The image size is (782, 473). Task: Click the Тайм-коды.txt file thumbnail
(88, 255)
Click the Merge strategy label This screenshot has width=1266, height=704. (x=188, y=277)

☆ ☆ ☆

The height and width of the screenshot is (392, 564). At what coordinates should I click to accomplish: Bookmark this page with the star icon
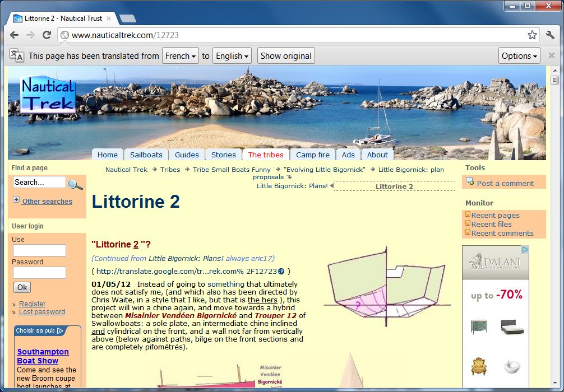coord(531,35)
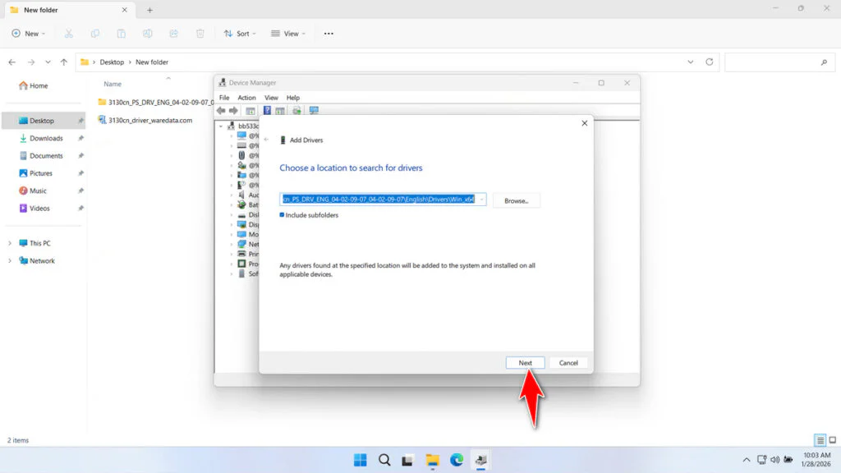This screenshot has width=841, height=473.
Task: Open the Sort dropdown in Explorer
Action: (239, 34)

☆ ☆ ☆

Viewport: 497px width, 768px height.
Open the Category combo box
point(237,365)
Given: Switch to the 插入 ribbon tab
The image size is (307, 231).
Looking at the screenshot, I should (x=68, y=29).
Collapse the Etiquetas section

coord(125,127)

☆ ☆ ☆

- _TASK GOAL_
Out of the data above, give again only the lines starting at the one holding "The image size is (782, 473)." and ending at the one holding "Click the Merge", unchanged.

- _WORKED SOLUTION_
The image size is (782, 473). Task: Click the Тайм-коды.txt file thumbnail
(88, 255)
Click the Merge strategy label This screenshot has width=1266, height=704. (x=188, y=277)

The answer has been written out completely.